Write out the entries below word for word, without changing anything.

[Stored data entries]
-- START --

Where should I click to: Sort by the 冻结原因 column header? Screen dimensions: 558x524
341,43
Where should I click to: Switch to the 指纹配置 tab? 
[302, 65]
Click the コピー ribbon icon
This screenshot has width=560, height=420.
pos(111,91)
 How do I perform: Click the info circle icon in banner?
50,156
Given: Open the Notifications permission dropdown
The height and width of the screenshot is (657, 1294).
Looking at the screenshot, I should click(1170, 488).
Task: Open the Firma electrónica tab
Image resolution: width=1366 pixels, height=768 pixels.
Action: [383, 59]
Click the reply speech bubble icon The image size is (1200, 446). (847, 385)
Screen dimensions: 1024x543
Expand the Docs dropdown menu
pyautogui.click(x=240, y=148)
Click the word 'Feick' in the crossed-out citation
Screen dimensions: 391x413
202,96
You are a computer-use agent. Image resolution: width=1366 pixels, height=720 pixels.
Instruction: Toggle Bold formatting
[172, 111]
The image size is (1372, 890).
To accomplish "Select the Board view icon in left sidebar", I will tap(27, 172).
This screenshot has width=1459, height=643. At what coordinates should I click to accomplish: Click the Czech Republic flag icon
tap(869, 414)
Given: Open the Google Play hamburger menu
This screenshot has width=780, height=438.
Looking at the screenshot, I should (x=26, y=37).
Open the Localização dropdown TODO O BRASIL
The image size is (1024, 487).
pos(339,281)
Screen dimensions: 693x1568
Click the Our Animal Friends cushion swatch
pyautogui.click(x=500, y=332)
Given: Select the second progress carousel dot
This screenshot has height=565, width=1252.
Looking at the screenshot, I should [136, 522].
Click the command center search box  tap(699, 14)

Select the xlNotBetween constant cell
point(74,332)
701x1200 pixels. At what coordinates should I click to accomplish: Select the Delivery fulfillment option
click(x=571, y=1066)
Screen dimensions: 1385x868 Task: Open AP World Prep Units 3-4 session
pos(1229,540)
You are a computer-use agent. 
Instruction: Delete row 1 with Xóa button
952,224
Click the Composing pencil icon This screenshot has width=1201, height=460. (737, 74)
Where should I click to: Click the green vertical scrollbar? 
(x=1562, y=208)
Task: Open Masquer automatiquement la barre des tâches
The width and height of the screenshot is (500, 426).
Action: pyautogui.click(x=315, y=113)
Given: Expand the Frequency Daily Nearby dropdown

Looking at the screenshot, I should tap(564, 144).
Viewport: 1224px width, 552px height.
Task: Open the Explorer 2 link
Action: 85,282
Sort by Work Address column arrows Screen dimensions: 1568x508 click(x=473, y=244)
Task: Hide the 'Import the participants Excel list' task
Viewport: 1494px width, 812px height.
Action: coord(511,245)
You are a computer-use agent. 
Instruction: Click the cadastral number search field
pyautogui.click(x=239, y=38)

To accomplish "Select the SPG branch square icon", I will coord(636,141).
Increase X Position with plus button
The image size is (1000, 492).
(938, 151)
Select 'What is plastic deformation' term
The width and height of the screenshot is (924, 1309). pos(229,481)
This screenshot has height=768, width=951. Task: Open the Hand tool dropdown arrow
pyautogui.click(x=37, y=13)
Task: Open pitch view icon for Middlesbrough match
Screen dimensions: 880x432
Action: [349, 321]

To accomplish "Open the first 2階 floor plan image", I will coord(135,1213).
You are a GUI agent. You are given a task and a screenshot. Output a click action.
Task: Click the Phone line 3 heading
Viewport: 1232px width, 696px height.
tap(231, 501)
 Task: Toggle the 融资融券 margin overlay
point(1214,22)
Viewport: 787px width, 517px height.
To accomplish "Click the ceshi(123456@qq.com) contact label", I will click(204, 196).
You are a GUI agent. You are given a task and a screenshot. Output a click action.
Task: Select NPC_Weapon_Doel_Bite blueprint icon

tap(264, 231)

-- END --

- RESPONSE TO THIS TASK -
Where should I click to: Sort by the 冻结原因 column header? Screen dimensions: 558x524
341,43
Where should I click to: Switch to the 指纹配置 tab? 
[302, 65]
Click the コピー ribbon icon
This screenshot has width=560, height=420.
pos(111,91)
 How do I perform: Click the info circle icon in banner?
50,156
Given: Open the Notifications permission dropdown
The height and width of the screenshot is (657, 1294).
Looking at the screenshot, I should click(1170, 488).
Task: Open the Firma electrónica tab
Image resolution: width=1366 pixels, height=768 pixels.
Action: [383, 59]
Click the reply speech bubble icon The image size is (1200, 446). (847, 385)
Screen dimensions: 1024x543
Expand the Docs dropdown menu
pyautogui.click(x=240, y=148)
Click the word 'Feick' in the crossed-out citation
Screen dimensions: 391x413
202,96
You are a computer-use agent. Image resolution: width=1366 pixels, height=720 pixels.
Instruction: Toggle Bold formatting
[172, 111]
The image size is (1372, 890).
To accomplish "Select the Board view icon in left sidebar", I will tap(27, 172).
This screenshot has width=1459, height=643. At what coordinates should I click to accomplish: Click the Czech Republic flag icon
tap(869, 414)
Given: Open the Google Play hamburger menu
This screenshot has width=780, height=438.
Looking at the screenshot, I should (x=26, y=37).
Open the Localização dropdown TODO O BRASIL
The image size is (1024, 487).
pos(339,281)
Screen dimensions: 693x1568
Click the Our Animal Friends cushion swatch
pyautogui.click(x=500, y=332)
Given: Select the second progress carousel dot
This screenshot has height=565, width=1252.
Looking at the screenshot, I should [136, 522].
Click the command center search box  tap(699, 14)

Select the xlNotBetween constant cell
point(74,332)
701x1200 pixels. At what coordinates should I click to accomplish: Select the Delivery fulfillment option
click(x=571, y=1066)
Screen dimensions: 1385x868 Task: Open AP World Prep Units 3-4 session
pos(1229,540)
You are a computer-use agent. 
Instruction: Delete row 1 with Xóa button
952,224
Click the Composing pencil icon This screenshot has width=1201, height=460. (737, 74)
Where should I click to: Click the green vertical scrollbar? 
(x=1562, y=208)
Task: Open Masquer automatiquement la barre des tâches
The width and height of the screenshot is (500, 426).
Action: pyautogui.click(x=315, y=113)
Given: Expand the Frequency Daily Nearby dropdown

Looking at the screenshot, I should tap(564, 144).
Viewport: 1224px width, 552px height.
Task: Open the Explorer 2 link
Action: 85,282
Sort by Work Address column arrows Screen dimensions: 1568x508 click(x=473, y=244)
Task: Hide the 'Import the participants Excel list' task
Viewport: 1494px width, 812px height.
Action: coord(511,245)
You are a computer-use agent. 
Instruction: Click the cadastral number search field
pyautogui.click(x=239, y=38)

To accomplish "Select the SPG branch square icon", I will coord(636,141).
Increase X Position with plus button
The image size is (1000, 492).
(938, 151)
Select 'What is plastic deformation' term
The width and height of the screenshot is (924, 1309). pos(229,481)
This screenshot has height=768, width=951. Task: Open the Hand tool dropdown arrow
pyautogui.click(x=37, y=13)
Task: Open pitch view icon for Middlesbrough match
Screen dimensions: 880x432
Action: [349, 321]

To accomplish "Open the first 2階 floor plan image", I will coord(135,1213).
You are a GUI agent. You are given a task and a screenshot. Output a click action.
Task: Click the Phone line 3 heading
Viewport: 1232px width, 696px height.
tap(231, 501)
 Task: Toggle the 融资融券 margin overlay
point(1214,22)
Viewport: 787px width, 517px height.
To accomplish "Click the ceshi(123456@qq.com) contact label", I will click(204, 196).
You are a GUI agent. You are given a task and a screenshot. Output a click action.
Task: Select NPC_Weapon_Doel_Bite blueprint icon

tap(264, 231)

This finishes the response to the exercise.